How to complete this task
Copy each line of the data beneath in which the word "computer" appears.

───── Input for this task

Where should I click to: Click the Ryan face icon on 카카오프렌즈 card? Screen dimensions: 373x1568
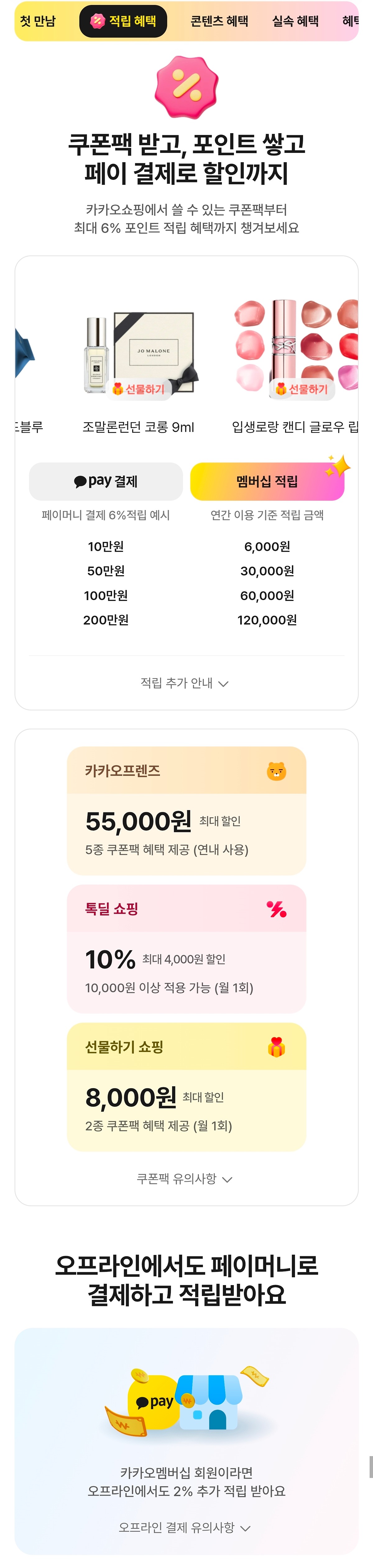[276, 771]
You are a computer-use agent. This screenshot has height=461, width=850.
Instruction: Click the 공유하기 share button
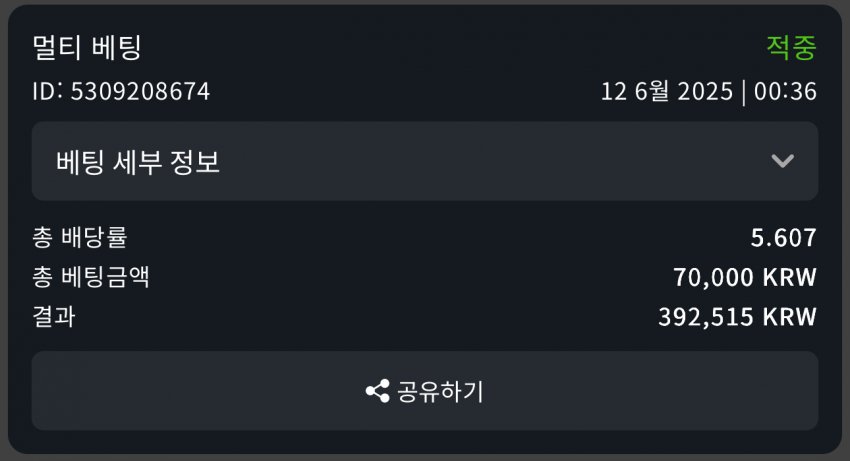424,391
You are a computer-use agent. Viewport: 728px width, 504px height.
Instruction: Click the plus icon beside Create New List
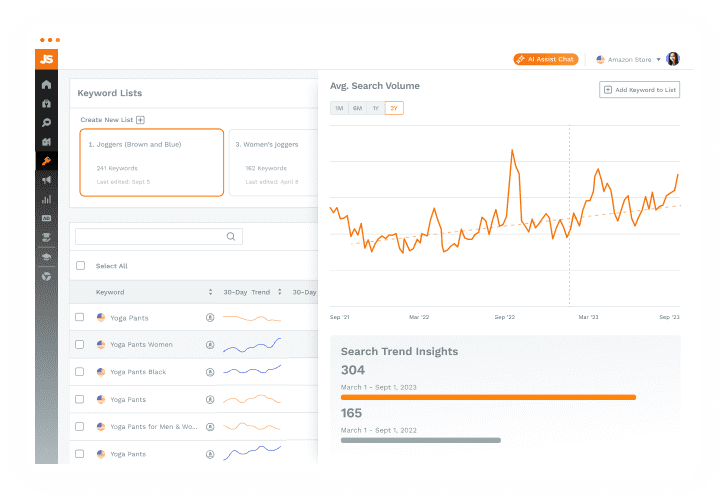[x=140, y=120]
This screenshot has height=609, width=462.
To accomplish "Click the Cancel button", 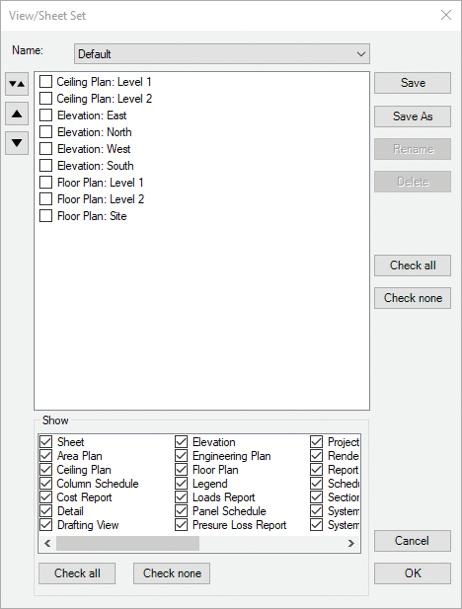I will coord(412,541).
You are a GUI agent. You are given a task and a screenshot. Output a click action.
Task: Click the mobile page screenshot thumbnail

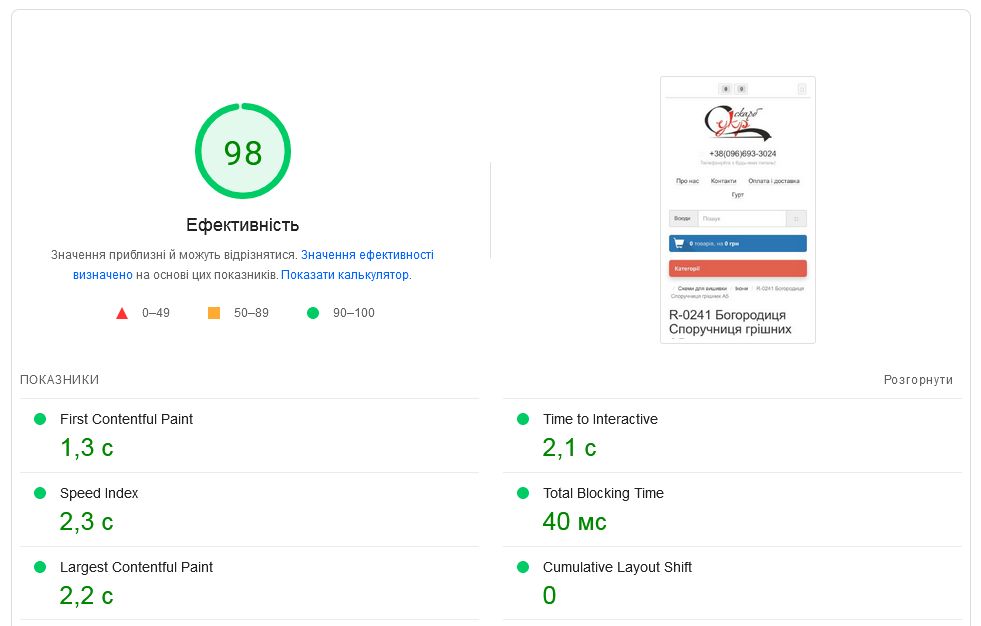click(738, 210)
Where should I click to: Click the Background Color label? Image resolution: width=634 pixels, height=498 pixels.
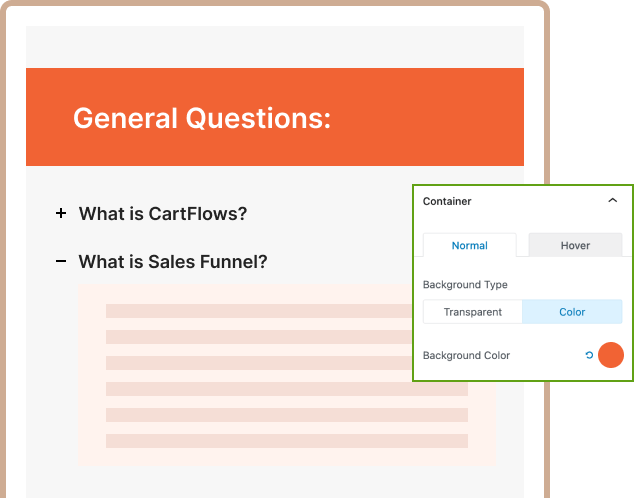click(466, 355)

──────────

Reply to the task
You are a computer-use agent. This screenshot has height=461, width=850.
You are a computer-use agent. Viewport: 728px width, 504px height.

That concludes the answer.